Among the records, find the lines that hold the string "Expand" and return them.

Information shown
***

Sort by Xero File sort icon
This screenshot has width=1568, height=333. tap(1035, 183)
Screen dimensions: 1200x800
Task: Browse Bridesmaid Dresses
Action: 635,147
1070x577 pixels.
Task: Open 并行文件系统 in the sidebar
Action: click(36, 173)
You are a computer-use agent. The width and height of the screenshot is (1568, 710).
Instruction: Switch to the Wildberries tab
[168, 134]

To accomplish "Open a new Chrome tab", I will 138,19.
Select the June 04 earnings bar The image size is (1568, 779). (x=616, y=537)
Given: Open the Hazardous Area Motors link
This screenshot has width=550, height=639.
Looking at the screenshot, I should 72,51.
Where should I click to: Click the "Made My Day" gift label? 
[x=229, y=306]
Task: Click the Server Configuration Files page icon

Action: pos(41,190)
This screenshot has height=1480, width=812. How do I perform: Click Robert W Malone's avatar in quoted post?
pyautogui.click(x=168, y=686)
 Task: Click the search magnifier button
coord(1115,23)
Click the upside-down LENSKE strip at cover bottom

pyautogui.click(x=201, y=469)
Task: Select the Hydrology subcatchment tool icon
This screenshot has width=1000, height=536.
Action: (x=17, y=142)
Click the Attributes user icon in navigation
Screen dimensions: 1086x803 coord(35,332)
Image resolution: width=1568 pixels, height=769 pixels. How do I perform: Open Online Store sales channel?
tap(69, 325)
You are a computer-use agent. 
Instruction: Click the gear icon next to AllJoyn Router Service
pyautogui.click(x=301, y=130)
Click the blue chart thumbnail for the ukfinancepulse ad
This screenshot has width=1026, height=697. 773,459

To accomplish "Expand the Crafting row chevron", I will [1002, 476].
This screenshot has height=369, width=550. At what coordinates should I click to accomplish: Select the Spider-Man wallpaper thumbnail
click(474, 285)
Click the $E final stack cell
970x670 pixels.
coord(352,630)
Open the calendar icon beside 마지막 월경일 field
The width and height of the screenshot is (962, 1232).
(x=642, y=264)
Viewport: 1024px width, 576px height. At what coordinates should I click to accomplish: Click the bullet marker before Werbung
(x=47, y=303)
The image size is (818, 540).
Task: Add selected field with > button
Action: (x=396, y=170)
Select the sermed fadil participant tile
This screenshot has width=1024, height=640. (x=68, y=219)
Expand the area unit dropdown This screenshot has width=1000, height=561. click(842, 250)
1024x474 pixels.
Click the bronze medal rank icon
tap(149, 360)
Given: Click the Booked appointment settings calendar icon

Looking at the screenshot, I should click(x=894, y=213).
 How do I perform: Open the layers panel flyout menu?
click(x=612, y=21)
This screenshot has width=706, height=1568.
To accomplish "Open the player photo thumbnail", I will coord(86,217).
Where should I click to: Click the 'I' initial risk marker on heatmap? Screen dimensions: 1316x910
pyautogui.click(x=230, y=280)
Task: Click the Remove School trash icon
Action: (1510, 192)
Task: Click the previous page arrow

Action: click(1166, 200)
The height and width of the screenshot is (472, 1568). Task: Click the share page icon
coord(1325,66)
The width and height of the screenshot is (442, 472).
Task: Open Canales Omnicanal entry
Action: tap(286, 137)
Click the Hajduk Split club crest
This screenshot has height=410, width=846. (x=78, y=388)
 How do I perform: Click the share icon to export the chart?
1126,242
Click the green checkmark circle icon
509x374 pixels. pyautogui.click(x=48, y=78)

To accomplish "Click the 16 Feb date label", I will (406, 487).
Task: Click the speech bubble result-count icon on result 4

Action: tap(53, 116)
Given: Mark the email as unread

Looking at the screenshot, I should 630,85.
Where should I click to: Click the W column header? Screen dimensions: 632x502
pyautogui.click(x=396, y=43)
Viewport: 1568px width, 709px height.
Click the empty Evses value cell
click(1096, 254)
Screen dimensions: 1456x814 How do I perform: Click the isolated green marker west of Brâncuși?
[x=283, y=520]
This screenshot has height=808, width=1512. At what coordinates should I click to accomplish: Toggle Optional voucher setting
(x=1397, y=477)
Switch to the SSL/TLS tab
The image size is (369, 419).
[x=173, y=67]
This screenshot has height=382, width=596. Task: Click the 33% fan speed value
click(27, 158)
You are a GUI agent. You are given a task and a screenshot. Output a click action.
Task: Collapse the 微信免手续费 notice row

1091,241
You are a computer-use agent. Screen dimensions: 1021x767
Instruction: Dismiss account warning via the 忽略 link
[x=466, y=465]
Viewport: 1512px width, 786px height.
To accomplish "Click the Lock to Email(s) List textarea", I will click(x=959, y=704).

***

Response to this exercise
To accomplish "Expand the Crafting row chevron", I will [1002, 476].
Expand the area unit dropdown This screenshot has width=1000, height=561. click(842, 250)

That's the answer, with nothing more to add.